Offensichtlich wissen die Leute vom Webmoritz selbst nicht, wer oder was Pachot eigentlich ist. Die Nachfrage kam ja schon vor zehn Tagen und bis jetzt noch keine Antwort. Mein Tipp an den Webmoritz: nicht einfach blind vertrauen, nur Artikel von Leuten oder Organisationen veröffentlichen, bei denen man weiß, wer eigentlich dahinter steht!
Hallo lieber Webmoritz,
ich finde die Diskussion hier sehr interessant. Es wäre nett, wenn ihr die Fragen aus den obigen Kommentaren beantworten würdet, denn es interessiert mich auch, wer oder was Pachot ist. Oder ist es doch – wie oben angedeutet – ein Geheimnis?
Gruß,
Timm
Hallo Leute,
hab die Kommentare unter diesem Artikel einfach übersehen. Sorry.
Pachot ist tatsächlich ein Pseudonym. Hinter dem Pseudonym steht eine ehemalige Greifswalder Studentin, die jetzt aber in Berlin studiert. Sie ist sehr engagiert was das ThemaDatenschutz angeht – inklusive ihrem eigenen Namen. 😉
Es handelt sich um eine ehemalige Studenten aus Greifswald, die jetzt in Potsdam studiert. Sie möchte jedoch ihren wahren Namen nicht verraten.
Wo liegt denn da die Relevanz für Studenten???
Endlich wieder mehr über die Uni und weniger über Politik!!!

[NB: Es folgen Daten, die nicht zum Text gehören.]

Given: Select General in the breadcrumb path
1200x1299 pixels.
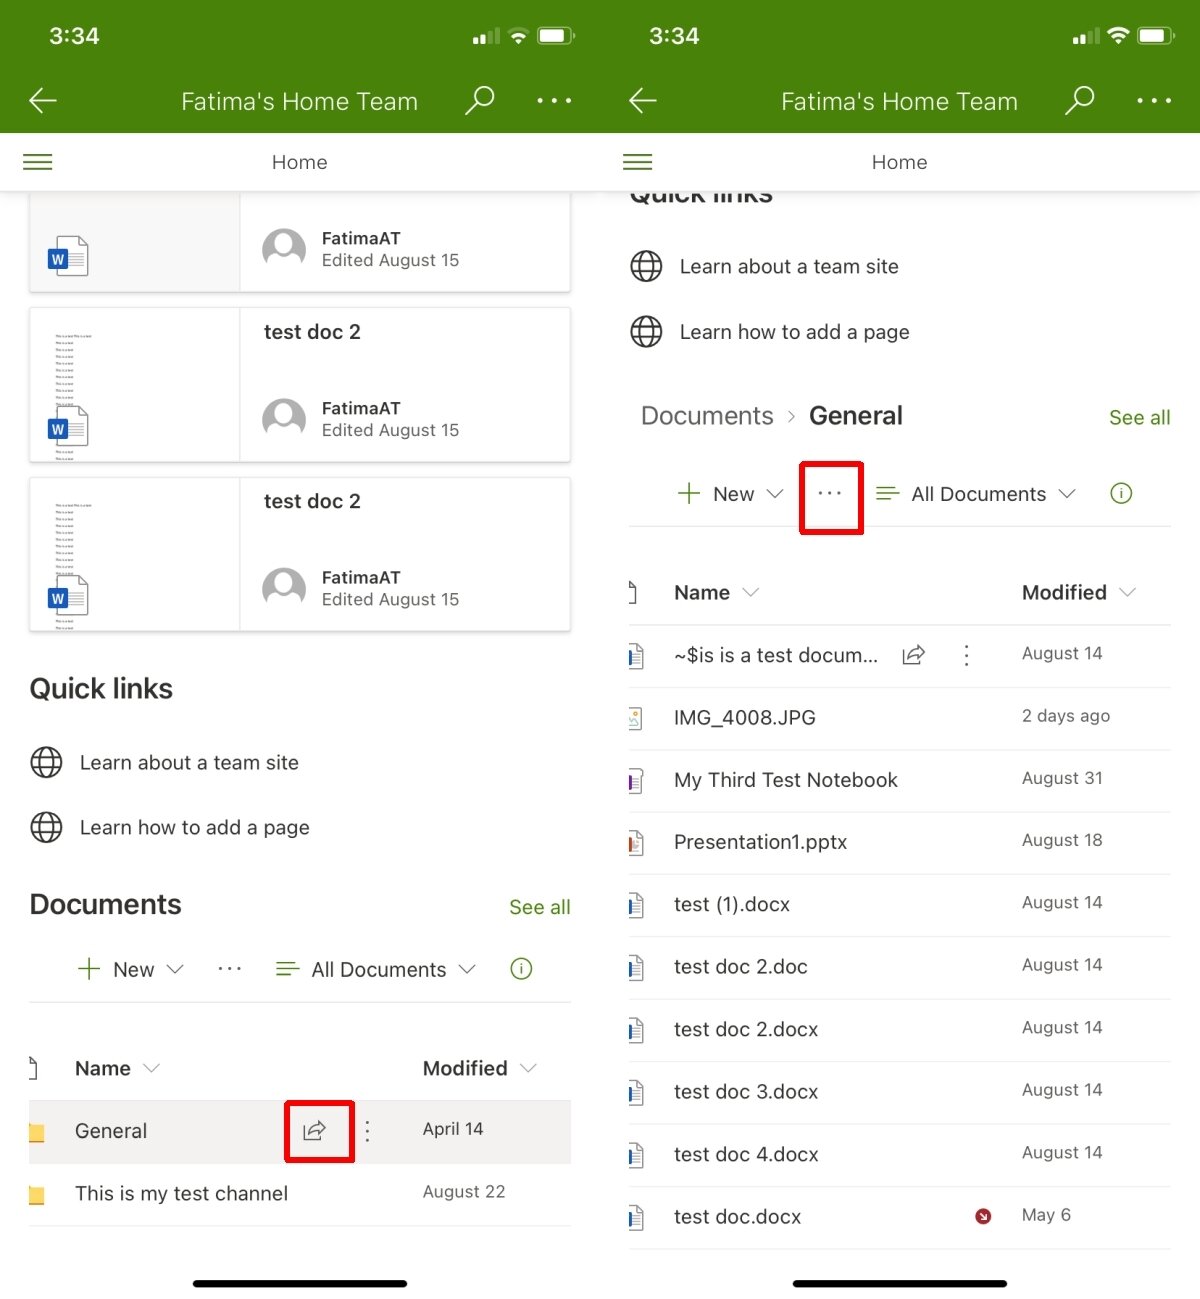Looking at the screenshot, I should coord(855,416).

Wo die Relevanz für Studenten liegt?
Sind Studenten etwa keine Menschen? Ist Datenschutz nicht für Studenten gemacht? Müssen Studenten etwa keine Steuern zahlen?
Hallo,
habe selber Klage gegen die Steuernummer bein FG in Köln eingereicht. Kostete € 220,– . Es besteht auperdem ein Urteil des Verfassungsgerichts aus 1983 das es untersagt, einen Menschen zwangsweise in seiner ganzen Persönlichkeit zu registrieren und zu katagolisieren und ihn damit wie eine Sache zu behandeln. Dies würde den Bürger mach Ansicht der Verfassungsrichter „zum bloßen Objekt im Staat“ machen. Der Grundsatz der Menschenwürde sagt aus, das genau das nicht zulässig ist, dass der Mensch selbstbestimmend ist und niemals Objekt.
Auf diesem Urteil aufbauend wurde ja später der Begriff der informazionellen Selbstbestimmung festgeschrieben, die durch eine solche Datenbank ebenfalls eklatant verletzt wird.